The title compound was prepared from S3h (81 mg, 0.152 mmol, 1.0 eq) in a similar procedure as described for S1b. The obtained crude product was purified by Prep-HPLC to give ¹³C-labeled compound 12 (45 mg, 67%). ¹H NMR (400 MHz, CDCl₃) δ 1.28 (s, 1H, lactol OH), 2.45 (s, 3H, NCH₃), 2.65 (p, J = 6.5 Hz, 4H, 2 × piperazinyl CH₂), 3.03 (dt, J = 7.6, 21.2 Hz, 2H, o-Tyr βCH₂), 3.40–3.60 (m, 4H, 2 x piperazinyl CH₂), 4.21–4.40 (m, 1H, Phe βCH₂), 4.64 (dq, J = 7.7, 46.1 Hz, 1H, Phe βCH₂), 5.38 (dd, J = 30.9, 170.9 Hz, 1H, o-Tyr αCH), 6.16 (d, J = 8.0 Hz, 1H, Phe αCH), 6.50 (dd, J = 8.0, 141.5 Hz, 1H, lactol CH), 6.86–7.08 (m, 3H, Ph), 7.13 (dd, J = 3.0, 6.9 Hz, 1H, Ph), 7.20 (dt, J = 2.3, 6.5 Hz, 2H, Ph), 7.25 (d, J = 6.7 Hz, 2H, Ph), 7.71 (s, 2H, Ph & NH), 8.27 (s, 1H, NH). ¹³C NMR (100 MHz, CDCl₃, scanned for only a few times) δ 91.69, 92.25. LC–MS: t_R = 2.77 min; C₂₃¹³CH₃₁N₄O₄⁺ [M + H]⁺, m/z calcd 440.24, found 439.94.

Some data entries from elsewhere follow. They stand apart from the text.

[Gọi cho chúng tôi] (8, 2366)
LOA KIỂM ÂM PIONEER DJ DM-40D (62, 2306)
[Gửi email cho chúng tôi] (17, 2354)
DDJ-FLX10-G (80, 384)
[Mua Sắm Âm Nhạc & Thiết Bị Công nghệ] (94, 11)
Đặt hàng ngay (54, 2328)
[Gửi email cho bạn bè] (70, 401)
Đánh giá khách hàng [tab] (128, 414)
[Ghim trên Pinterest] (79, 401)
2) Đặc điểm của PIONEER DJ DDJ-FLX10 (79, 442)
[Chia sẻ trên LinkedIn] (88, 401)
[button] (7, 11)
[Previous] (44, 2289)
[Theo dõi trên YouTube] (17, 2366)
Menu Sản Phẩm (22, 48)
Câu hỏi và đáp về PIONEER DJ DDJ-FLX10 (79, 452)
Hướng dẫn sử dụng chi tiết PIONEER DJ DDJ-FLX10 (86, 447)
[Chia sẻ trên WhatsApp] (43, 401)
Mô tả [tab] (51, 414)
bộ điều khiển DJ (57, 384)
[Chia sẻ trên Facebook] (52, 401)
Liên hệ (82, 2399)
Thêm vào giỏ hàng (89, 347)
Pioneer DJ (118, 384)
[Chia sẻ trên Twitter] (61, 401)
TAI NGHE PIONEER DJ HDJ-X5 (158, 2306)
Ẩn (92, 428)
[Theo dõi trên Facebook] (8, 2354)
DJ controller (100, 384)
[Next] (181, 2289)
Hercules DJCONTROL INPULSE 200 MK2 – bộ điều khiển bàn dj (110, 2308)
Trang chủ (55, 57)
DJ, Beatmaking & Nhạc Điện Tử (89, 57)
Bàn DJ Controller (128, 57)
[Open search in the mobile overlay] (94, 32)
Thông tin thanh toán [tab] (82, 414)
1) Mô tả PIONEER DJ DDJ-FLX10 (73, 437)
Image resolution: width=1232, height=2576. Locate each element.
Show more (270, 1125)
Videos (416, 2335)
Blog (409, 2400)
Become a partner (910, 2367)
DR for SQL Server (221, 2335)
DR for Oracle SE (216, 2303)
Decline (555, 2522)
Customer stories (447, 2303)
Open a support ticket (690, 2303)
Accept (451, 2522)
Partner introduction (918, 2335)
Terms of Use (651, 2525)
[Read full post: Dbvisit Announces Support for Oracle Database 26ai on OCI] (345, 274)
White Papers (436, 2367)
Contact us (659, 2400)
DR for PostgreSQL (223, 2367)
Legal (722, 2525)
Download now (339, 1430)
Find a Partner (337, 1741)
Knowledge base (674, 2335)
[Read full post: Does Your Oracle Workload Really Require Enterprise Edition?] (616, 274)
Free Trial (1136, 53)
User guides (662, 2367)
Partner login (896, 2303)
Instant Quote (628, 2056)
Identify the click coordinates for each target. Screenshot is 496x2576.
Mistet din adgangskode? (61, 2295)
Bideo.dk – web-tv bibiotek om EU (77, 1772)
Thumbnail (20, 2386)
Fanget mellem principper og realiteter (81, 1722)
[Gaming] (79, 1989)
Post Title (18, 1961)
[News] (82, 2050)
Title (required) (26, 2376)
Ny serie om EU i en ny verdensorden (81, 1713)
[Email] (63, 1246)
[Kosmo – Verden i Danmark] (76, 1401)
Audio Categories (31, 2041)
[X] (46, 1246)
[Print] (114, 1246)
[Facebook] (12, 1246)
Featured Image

In Scheme 4, the preparation of S4a and S4b was similar to the procedures for S1a and S1b, respectively; the preparation of S4d, S4e, and S4f was similar to the procedures for S3f, S3g, and S3h, respectively. Therefore, only the preparation of S4c was described in detail as below.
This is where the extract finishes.